**PAGE EXCERPT**:
** BEGIN **

This accuracy number is a statistic; in fact, we can think of it as a mean. For each question, assign it the number 1 if the BOBERTix answered it correctly and 0 otherwise. The accuracy is just the mean of those numbers.

We can think of this setup statistically in terms of random variables. You have 500 random variables. Are these variables independent? It seems like in a sense they shouldn't be, because we know some of them are written by the same person. For any given question, there are (across both sets) 49 more by the same person. On the other hand, suppose we put the 1,000 questions in random order and take the last 500 to be our test set. Given that we have an equal number from each worker, it seems that we should be able to treat them as "random enough" in some sense.

Of course, if we are interested in generalizing across authors, we probably need to adjust for sample size somehow. Our sample is 1,000 questions, and the number should probably help in some sense, but the small number of authors means we probably want to treat it more like a sample of 20 for the purposes of across-author generalization.

I suspect you get other vaguely unsettling scenarios for independence any time you collect data in some "clustery" way. Experimental design probably helps.

** END **

**DATA ROWS**:

** BEGIN **

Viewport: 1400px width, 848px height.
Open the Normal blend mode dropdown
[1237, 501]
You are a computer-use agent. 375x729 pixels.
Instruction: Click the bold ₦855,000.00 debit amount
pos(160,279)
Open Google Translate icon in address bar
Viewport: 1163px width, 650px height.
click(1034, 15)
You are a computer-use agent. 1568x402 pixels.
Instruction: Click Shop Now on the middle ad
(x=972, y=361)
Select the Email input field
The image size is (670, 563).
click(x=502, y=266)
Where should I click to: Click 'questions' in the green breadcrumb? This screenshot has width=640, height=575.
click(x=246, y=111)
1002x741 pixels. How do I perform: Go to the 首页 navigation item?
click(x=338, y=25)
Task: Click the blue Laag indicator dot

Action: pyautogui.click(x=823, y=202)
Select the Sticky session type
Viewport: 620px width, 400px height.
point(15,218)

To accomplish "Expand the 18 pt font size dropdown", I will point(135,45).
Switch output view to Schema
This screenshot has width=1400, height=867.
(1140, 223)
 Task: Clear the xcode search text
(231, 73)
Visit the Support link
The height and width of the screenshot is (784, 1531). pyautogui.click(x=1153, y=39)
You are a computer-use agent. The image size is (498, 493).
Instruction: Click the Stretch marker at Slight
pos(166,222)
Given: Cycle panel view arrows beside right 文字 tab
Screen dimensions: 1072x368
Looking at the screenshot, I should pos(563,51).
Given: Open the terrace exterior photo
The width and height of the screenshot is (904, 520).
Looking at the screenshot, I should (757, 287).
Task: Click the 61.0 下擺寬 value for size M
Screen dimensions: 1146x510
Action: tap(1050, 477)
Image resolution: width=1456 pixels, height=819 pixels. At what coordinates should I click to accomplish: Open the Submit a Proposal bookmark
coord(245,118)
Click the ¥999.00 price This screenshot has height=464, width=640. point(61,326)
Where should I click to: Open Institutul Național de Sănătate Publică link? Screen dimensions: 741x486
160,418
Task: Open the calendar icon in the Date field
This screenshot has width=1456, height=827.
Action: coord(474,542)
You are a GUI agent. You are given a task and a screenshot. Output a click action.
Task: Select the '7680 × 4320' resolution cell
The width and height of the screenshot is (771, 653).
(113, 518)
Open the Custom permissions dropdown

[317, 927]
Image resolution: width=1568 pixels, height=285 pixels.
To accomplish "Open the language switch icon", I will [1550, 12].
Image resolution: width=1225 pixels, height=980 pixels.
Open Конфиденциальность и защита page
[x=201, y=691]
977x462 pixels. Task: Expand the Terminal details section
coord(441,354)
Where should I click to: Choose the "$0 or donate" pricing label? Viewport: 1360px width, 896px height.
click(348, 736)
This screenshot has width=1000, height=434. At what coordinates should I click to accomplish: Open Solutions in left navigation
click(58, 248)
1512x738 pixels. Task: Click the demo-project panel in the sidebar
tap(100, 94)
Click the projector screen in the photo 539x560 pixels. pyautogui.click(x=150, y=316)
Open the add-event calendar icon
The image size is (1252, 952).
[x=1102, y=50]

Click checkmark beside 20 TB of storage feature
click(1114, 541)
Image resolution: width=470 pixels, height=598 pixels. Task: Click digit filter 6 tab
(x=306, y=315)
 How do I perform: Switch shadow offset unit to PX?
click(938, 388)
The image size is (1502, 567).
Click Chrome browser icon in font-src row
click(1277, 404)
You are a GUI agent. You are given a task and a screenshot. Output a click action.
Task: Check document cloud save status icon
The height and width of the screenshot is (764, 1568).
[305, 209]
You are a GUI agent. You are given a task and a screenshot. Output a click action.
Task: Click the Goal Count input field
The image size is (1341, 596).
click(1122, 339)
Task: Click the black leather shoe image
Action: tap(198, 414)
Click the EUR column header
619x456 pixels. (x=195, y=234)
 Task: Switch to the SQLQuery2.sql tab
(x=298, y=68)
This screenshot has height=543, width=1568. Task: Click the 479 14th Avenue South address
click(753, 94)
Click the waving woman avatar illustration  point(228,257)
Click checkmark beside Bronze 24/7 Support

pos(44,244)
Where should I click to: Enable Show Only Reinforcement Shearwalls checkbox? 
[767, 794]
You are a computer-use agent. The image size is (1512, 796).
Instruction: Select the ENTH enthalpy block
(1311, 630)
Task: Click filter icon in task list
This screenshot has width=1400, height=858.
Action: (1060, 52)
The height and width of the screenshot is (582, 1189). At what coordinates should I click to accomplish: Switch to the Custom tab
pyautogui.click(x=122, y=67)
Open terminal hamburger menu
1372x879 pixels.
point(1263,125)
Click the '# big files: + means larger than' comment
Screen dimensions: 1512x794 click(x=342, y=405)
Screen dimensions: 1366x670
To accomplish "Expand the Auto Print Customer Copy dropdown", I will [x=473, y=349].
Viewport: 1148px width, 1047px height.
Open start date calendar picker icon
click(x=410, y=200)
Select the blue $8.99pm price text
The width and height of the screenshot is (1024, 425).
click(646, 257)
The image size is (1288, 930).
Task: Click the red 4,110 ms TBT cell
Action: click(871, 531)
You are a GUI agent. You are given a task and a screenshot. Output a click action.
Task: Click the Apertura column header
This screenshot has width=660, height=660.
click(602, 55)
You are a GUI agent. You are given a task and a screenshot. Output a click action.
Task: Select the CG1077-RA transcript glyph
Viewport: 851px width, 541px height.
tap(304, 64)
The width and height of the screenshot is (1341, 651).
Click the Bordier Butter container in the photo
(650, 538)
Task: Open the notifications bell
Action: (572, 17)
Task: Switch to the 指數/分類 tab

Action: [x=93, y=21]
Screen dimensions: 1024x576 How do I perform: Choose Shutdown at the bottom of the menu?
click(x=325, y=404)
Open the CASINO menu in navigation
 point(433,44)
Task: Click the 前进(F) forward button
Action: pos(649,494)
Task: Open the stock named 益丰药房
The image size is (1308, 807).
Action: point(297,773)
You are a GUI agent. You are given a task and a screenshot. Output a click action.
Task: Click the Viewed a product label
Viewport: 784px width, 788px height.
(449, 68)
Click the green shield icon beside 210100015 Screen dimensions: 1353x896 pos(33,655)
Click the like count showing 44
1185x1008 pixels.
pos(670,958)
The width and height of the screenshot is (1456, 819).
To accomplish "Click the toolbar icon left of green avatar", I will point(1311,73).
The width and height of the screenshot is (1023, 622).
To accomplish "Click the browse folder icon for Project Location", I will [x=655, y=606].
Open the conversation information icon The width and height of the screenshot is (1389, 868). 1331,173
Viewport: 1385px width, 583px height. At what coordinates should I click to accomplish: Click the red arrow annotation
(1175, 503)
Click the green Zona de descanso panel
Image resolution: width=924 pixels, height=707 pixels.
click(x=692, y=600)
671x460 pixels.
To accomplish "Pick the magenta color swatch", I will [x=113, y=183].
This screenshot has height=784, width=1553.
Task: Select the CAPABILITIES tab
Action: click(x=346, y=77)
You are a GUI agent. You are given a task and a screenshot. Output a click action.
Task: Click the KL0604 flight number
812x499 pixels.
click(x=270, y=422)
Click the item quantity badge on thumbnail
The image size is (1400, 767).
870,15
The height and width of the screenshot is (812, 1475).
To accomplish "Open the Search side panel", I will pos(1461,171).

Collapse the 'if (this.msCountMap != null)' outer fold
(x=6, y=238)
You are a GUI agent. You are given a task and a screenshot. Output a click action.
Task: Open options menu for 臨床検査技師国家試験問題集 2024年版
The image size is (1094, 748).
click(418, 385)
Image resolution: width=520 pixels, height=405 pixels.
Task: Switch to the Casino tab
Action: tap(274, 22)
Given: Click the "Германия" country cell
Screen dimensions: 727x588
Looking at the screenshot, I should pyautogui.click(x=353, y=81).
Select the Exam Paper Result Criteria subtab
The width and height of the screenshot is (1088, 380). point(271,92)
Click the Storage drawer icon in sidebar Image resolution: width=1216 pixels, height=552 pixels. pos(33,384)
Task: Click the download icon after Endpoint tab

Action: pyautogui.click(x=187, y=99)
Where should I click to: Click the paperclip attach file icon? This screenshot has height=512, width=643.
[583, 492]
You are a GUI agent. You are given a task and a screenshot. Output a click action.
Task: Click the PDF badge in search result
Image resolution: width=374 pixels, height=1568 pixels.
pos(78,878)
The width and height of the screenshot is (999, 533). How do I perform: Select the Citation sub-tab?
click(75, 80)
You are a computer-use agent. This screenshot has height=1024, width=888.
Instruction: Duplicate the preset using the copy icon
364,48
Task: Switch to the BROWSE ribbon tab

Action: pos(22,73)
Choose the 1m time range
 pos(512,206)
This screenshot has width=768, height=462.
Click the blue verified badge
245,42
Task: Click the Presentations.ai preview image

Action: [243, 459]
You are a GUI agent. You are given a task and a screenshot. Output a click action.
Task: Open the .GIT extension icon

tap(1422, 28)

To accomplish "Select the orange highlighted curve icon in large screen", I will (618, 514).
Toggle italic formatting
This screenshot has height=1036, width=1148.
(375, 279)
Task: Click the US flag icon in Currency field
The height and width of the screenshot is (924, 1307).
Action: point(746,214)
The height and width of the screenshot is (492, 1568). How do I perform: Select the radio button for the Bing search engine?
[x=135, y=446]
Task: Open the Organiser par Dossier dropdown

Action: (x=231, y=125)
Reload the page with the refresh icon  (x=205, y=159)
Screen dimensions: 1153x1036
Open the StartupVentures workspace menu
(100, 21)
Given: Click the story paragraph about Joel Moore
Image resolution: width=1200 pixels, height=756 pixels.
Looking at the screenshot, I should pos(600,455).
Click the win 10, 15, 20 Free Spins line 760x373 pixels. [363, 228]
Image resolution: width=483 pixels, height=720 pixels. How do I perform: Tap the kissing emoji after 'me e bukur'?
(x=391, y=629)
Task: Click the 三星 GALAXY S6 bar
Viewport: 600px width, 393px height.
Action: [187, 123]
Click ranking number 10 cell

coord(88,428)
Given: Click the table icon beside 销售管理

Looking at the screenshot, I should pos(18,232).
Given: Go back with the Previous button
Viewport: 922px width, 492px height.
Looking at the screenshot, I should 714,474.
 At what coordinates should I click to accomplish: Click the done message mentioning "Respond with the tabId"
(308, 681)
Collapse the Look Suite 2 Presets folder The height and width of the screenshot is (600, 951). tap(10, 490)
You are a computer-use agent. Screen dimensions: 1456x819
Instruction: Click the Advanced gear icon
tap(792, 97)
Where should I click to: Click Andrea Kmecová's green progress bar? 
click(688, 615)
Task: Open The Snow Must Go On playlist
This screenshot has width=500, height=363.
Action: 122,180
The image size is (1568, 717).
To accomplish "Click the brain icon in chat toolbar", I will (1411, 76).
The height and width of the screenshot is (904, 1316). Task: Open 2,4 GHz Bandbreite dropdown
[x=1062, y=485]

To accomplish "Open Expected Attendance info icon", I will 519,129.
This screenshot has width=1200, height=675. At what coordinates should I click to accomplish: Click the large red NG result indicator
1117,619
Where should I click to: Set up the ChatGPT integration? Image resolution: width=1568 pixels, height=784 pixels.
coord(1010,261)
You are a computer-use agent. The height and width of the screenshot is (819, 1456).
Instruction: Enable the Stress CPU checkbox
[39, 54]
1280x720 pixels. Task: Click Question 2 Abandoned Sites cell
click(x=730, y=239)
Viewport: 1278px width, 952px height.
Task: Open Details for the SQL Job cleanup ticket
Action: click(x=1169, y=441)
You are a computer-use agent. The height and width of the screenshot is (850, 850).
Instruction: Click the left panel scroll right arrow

** END **

**INSTRUCTIONS**:
1. Translate this sentence from the passage on test-set accuracy into Spanish: "This accuracy number is a statistic; in fact, we can think of it as a mean."
2. Extend the passage on test-set accuracy and independence with a further paragraph that picks up after its final sentence.

**RESULTS FOR EACH TASK**:
1. Este número de precisión es un estadístico; de hecho, podemos considerarlo como una media.

2.
I think this goes back to the idea that statistics is about counterfactuals. Counterfactuals are weird to think about. Statistical ones are no less. And statistical theory is purely about counterfactuals. If I recall correctly I first heard this not in my statistics class or textbooks or amateur reading, but in a "philosophy of statistics/science" sort of book, Deborah Mayo's Statistical Inference as Severe Testing. Essentially, the problem is that statistical theory is about what might have happened, rather than what did happen. Here, might is defined in a purely mathematical sense and carries certain assumptions.

Those assumptions can be wrong. But how, and when? And what happens when they are?

There is the trivial scenario of "you included a datapoint/datapoints twice when calculating the statistic." This is mostly what I've found when I searched for answers online. It is true this breaks independence, and it is definitely something to avoid, but it is a boring kind of mistake. Are there more interesting mistakes to make around independence?